Steven E. Schend Born in Wisconsin in 1967, Steven Schend fell into the world of fantasy quite quickly, growing up on L. Frank Baum's OZ books and Edgar Rice Burroughs' Tarzan and Barsoom novels.

From February 1990 through March 2000, Steven was an editor and designer of roleplaying games for TSR and Wizards of the Coast. With over 50 writing, design, and editorial credits, as well as two short stories published in anthologies (Realms of the Deep, 2000; Dragons of MAGIC, 2001). Steven has worked extensively on numerous worlds, universes, and genres, from high fantasy to superheroes to science fiction and space opera.


GamingReport:
Let’s start at the beginning, when did you first start playing role-playing games and what got you into it?

Steven Schend:
I first started playing RPGs back in the early 80s. What drew me into it, initially, was spotting the dragon on the old box, the full color red dragon piece done by Dave Sutherland before the D&D; rules became split among the red, blue, black and other colored boxes. That single art piece grabbed my attention and it was my 14th birthday present along with the hill giant module G1.

What kept me in the game was the excitement of using far more of my imagination in a game than any board game allowed at that time.

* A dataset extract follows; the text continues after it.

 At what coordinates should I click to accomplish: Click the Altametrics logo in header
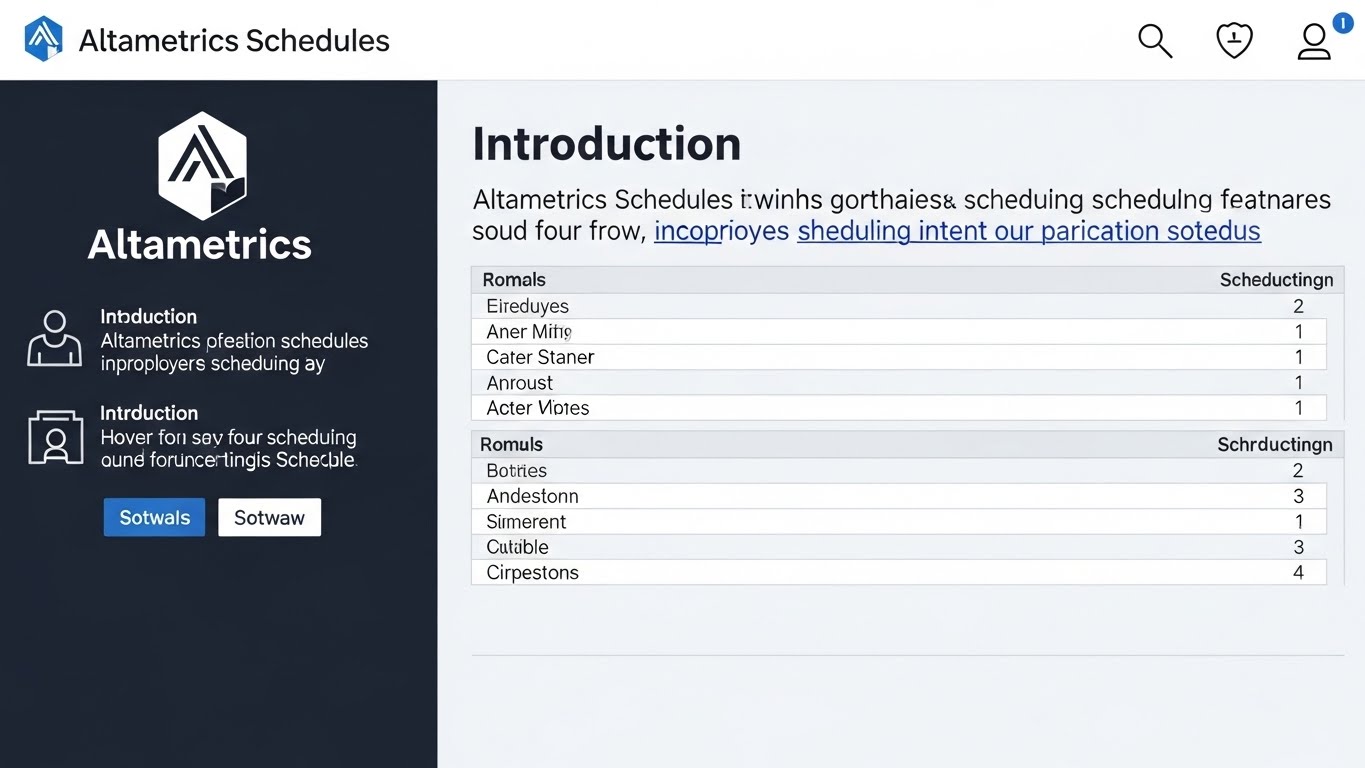coord(43,40)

That and the friends I’ve made over the years and across many gaming tables... Gaming Report: Do you game now, if so what games do you play, and do you prefer playing a character or GMing?

Steven Schend:
My gaming now is quite limited due to time and the fact that I’ve moved away from most of the long-standing gaming groups with whom I’d played (and worked).

Also, time’s a major factor, as I’m horribly busy just juggling my work with Bastion Press, freelance short story writing, freelance game reviews for a variety of publications, and just having some semblance of a social life.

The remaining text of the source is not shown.